All of lore.kernel.org
 help / color / mirror / Atom feed
From: Alexei Starovoitov <alexei.starovoitov@gmail.com>
To: Dave Marchevsky <davemarchevsky@meta.com>
Cc: Kumar Kartikeya Dwivedi <memxor@gmail.com>,
	Dave Marchevsky <davemarchevsky@fb.com>,
	bpf@vger.kernel.org, Alexei Starovoitov <ast@kernel.org>,
	Daniel Borkmann <daniel@iogearbox.net>,
	Andrii Nakryiko <andrii@kernel.org>,
	Kernel Team <kernel-team@fb.com>, Tejun Heo <tj@kernel.org>
Subject: Re: [PATCH bpf-next 00/13] BPF rbtree next-gen datastructure
Date: Wed, 7 Dec 2022 19:51:40 -0800	[thread overview]
Message-ID: <20221208035140.skuadnybf5aqb4o5@macbook-pro-6.dhcp.thefacebook.com> (raw)
In-Reply-To: <33b0c075-3551-b57a-76e4-bc40452b3253@meta.com>

On Wed, Dec 07, 2022 at 08:18:25PM -0500, Dave Marchevsky wrote:
> 
> Before replying to specific things in this email, I think it would be useful
> to have a subthread clearing up definitions and semantics, as I think we're
> talking past each other a bit.

Yeah. We were not on the same page.
The concepts of 'owning ref' and 'non-owning ref' appeared 'new' to me.
I remember discussing 'conditional release' and OBJ_NON_OWNING_REF long ago
and I thought we agreed that both are not necessary and with that
I assumed that anything 'non-owning' as a concept is gone too.
So the only thing left (in my mind) was the 'owning' concept.
Which I mapped as ref_obj_id > 0. In other words 'owning' meant 'acquired'.
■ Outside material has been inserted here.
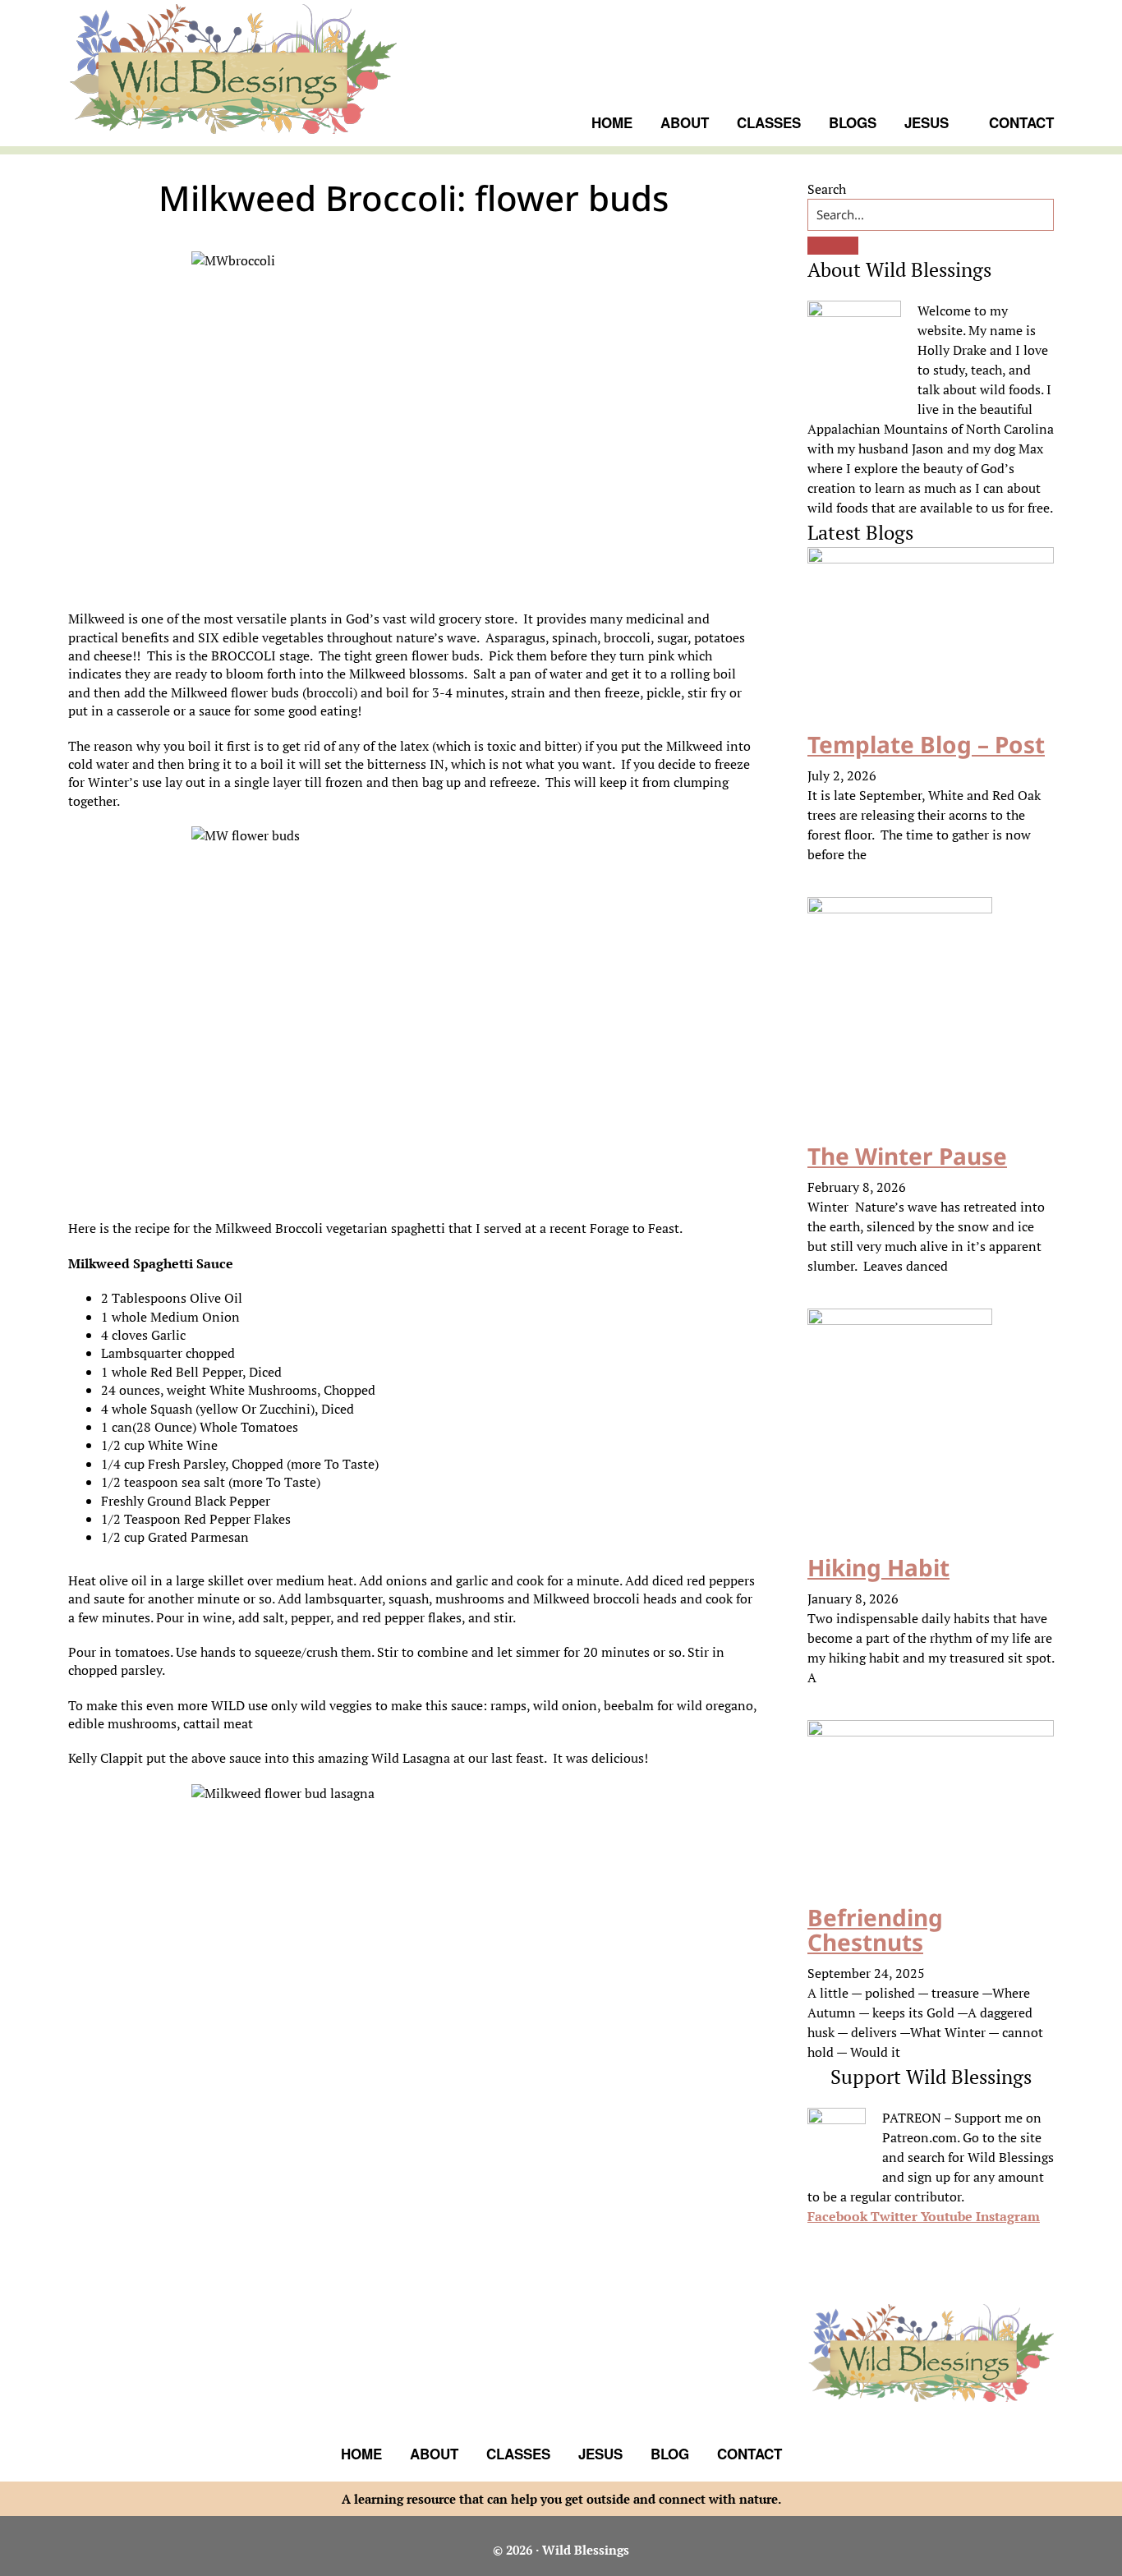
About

Please have this detailed explanation in the commit log next time to
avoid this back and forth.
Now to the fun part...

> 
> On a conceptual level I've still been using "owning reference" and "non-owning
> reference" to understand rbtree operations. I'll use those here and try to map
> them to actual verifier concepts later.
> 
> owning reference
> 
>   * This reference controls the lifetime of the pointee
>   * Ownership of pointee must be 'released' by passing it to some rbtree
>     API kfunc - rbtree_add in our case -  or via bpf_obj_drop, which free's
>     * If not released before program ends, verifier considers prog invalid
>   * Access to the memory ref is pointing at will not page fault

agree.

> non-owning reference
> 
>   * No ownership of pointee so can't pass ownership via rbtree_add, not allowed
>     to bpf_obj_drop
>   * No control of lifetime, but can infer memory safety based on context
>     (see explanation below)
>   * Access to the memory ref is pointing at will not page fault
>     (see explanation below)

agree with addition that both read and write should be allowed into this
'non-owning' ptr.
Which breaks if you map this to something that ORs with PTR_UNTRUSTED.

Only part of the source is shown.